● **TASK OBJECTIVE**
Which lines of the data contain the string "Viewport"? Copy every one of them.

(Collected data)
════════

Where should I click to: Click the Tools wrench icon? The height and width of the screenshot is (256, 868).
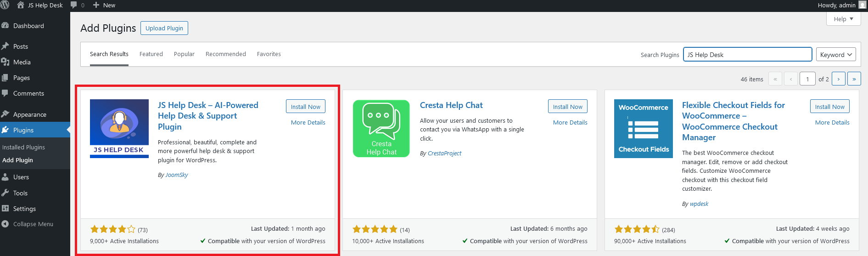(x=6, y=193)
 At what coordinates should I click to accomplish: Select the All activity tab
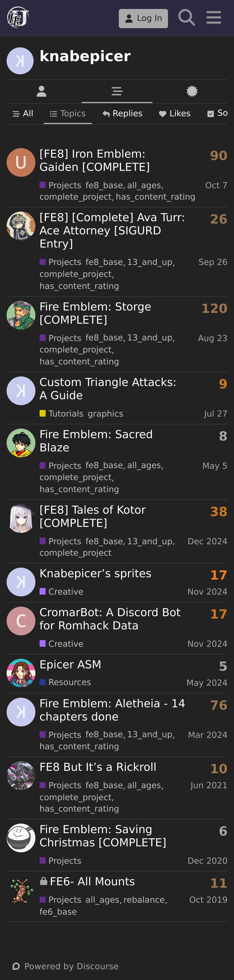point(23,113)
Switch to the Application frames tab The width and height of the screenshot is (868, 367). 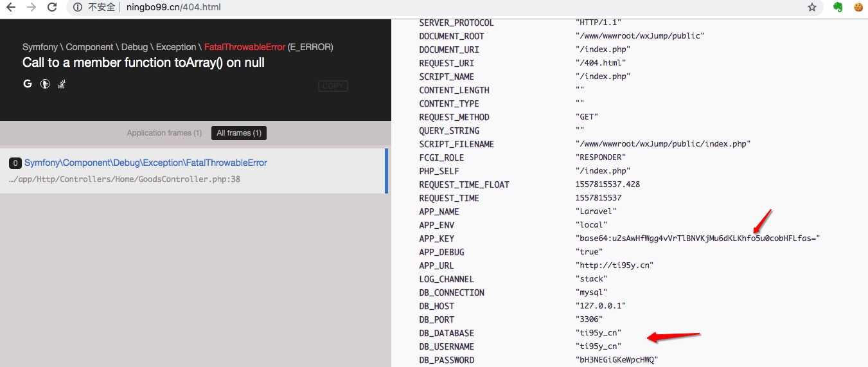click(164, 133)
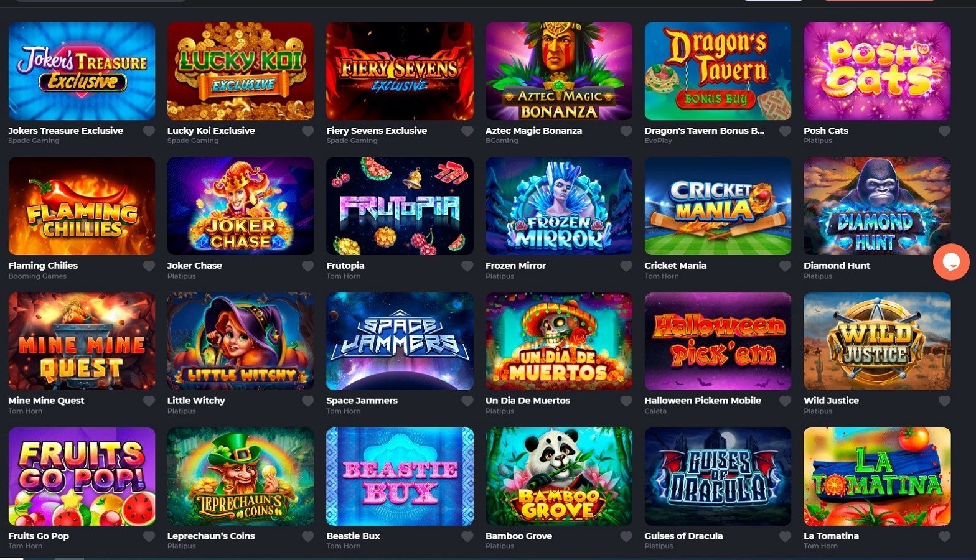Click the Guises of Dracula title link
This screenshot has height=560, width=976.
[x=683, y=536]
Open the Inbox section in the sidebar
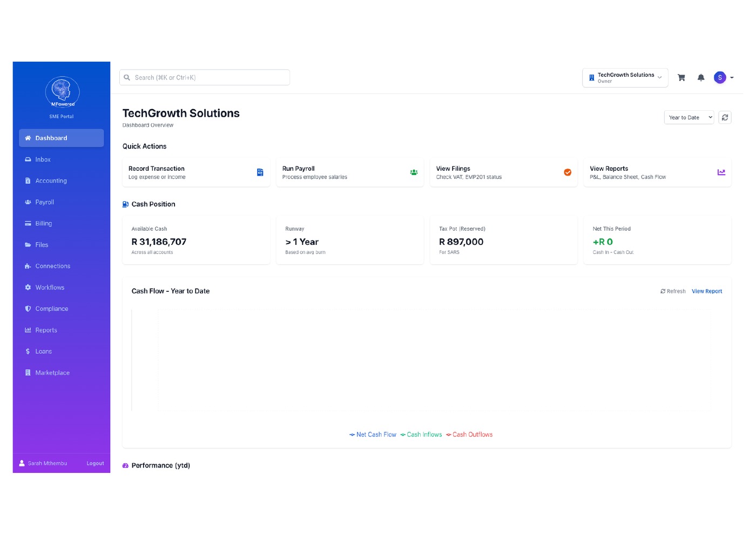This screenshot has width=756, height=535. point(42,159)
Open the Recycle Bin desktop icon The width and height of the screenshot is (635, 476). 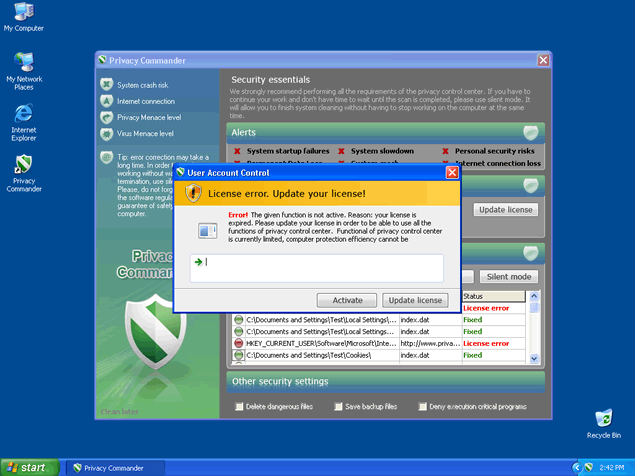(x=603, y=419)
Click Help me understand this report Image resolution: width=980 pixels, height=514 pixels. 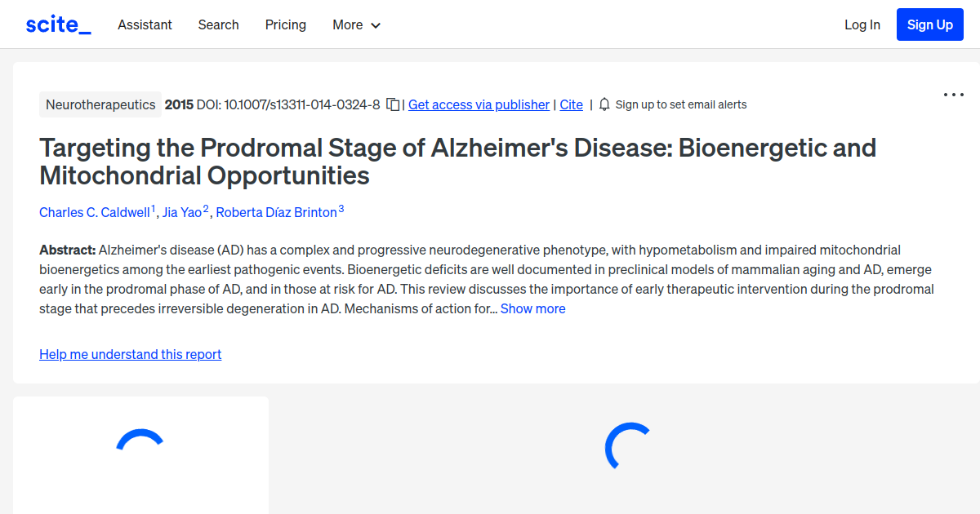(130, 354)
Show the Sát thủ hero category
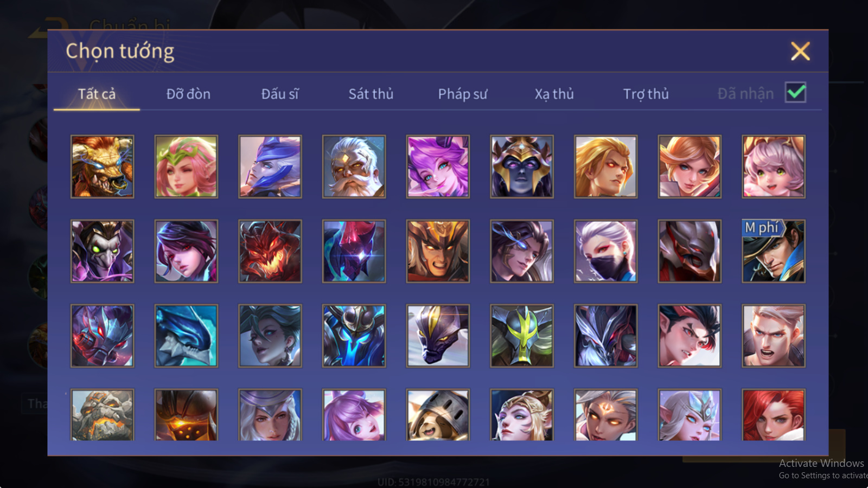The height and width of the screenshot is (488, 868). pyautogui.click(x=371, y=94)
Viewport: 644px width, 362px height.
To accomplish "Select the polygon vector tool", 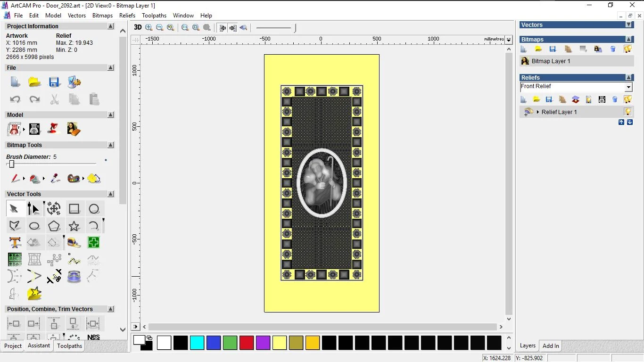I will tap(54, 226).
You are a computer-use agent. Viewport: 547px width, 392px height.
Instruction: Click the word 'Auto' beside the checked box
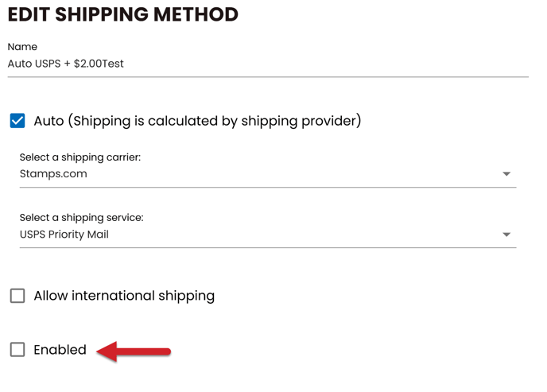[48, 121]
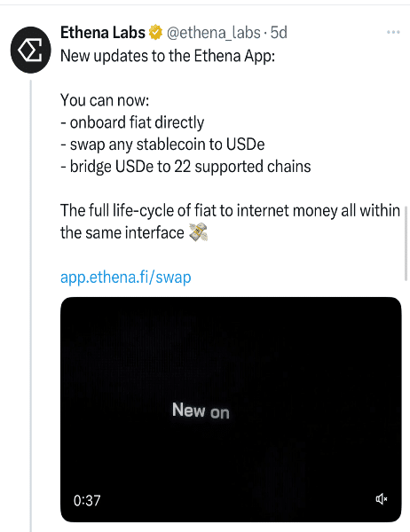Click the onboard fiat directly line
410x532 pixels.
tap(132, 122)
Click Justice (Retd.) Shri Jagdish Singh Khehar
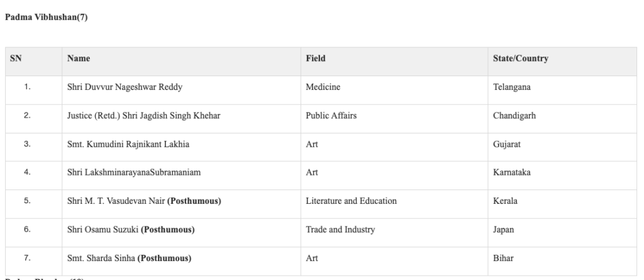Screen dimensions: 644x280 (144, 116)
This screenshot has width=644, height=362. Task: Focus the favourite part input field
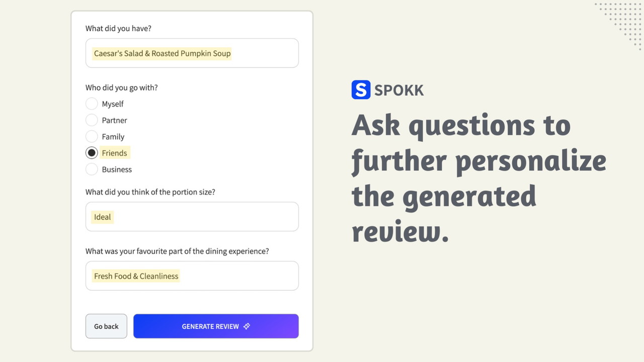pos(192,276)
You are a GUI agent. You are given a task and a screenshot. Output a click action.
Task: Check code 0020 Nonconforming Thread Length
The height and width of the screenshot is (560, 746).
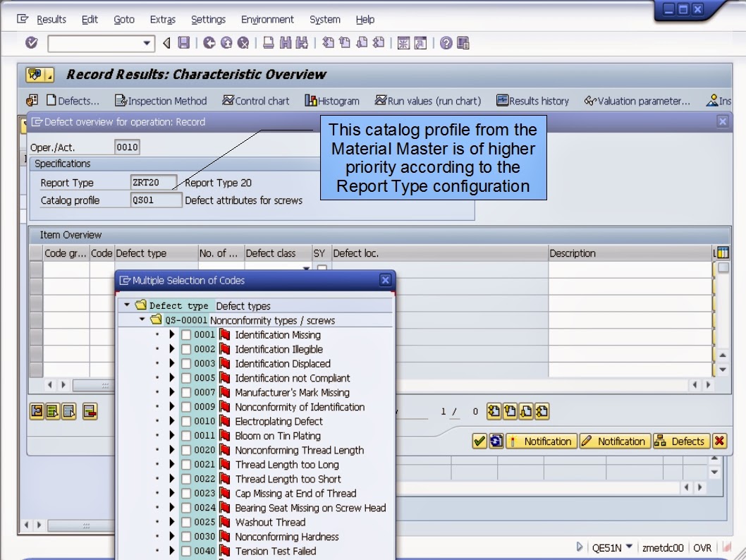click(188, 450)
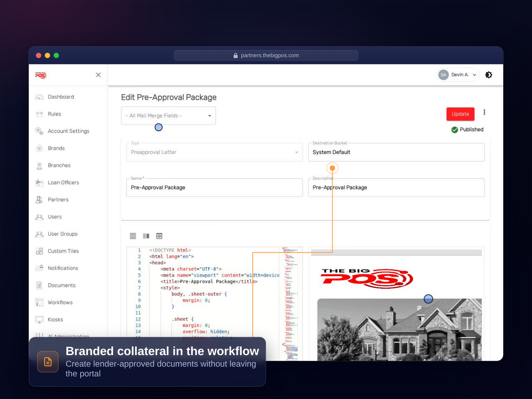This screenshot has height=399, width=532.
Task: Click the code editor minimap
Action: (x=291, y=304)
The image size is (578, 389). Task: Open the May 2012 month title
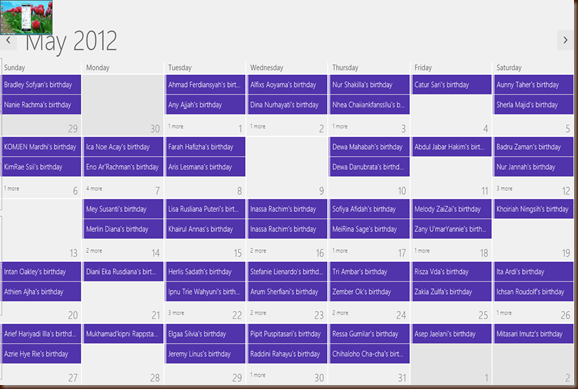(x=71, y=41)
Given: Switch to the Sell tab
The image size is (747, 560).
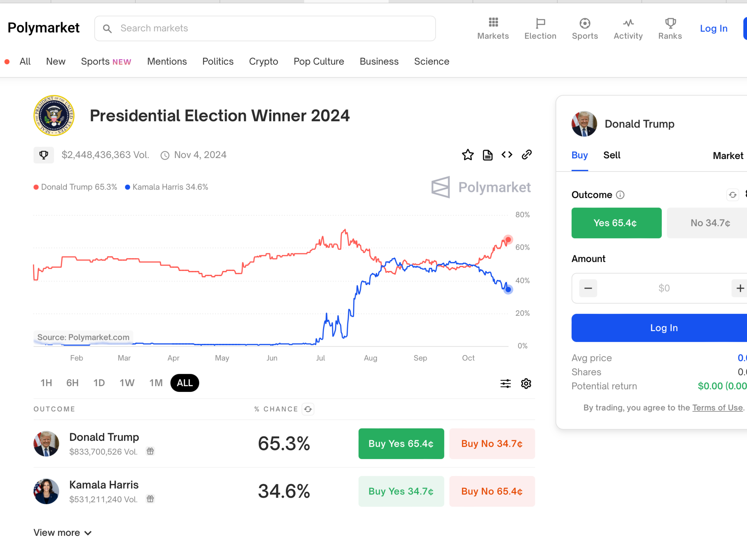Looking at the screenshot, I should [x=612, y=155].
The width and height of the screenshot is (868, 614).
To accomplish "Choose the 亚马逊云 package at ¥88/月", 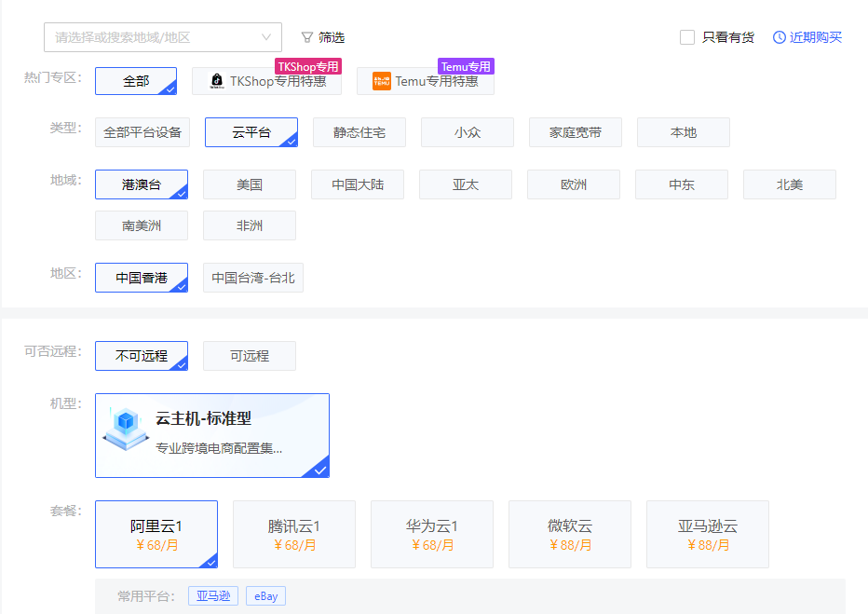I will (708, 534).
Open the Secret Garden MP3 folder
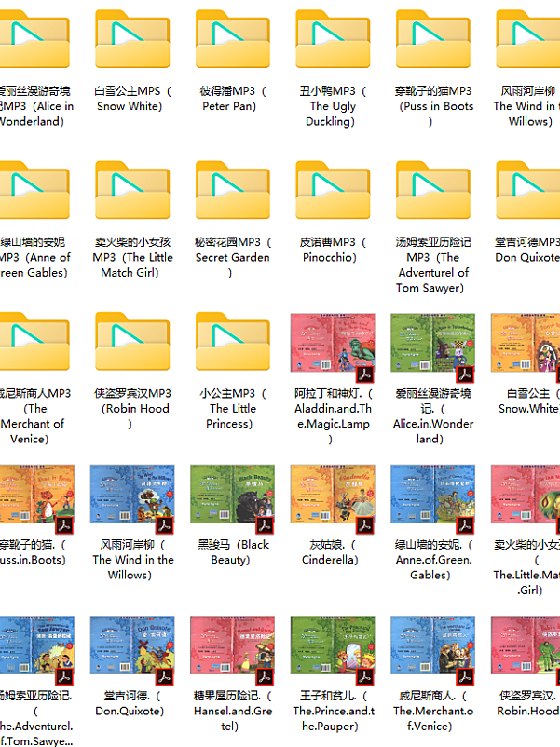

════════

● **COMPLETED EXERCISE**
Viewport: 644px width, 362px height.
You are a computer-use agent. Viewport: 547px width, 392px height.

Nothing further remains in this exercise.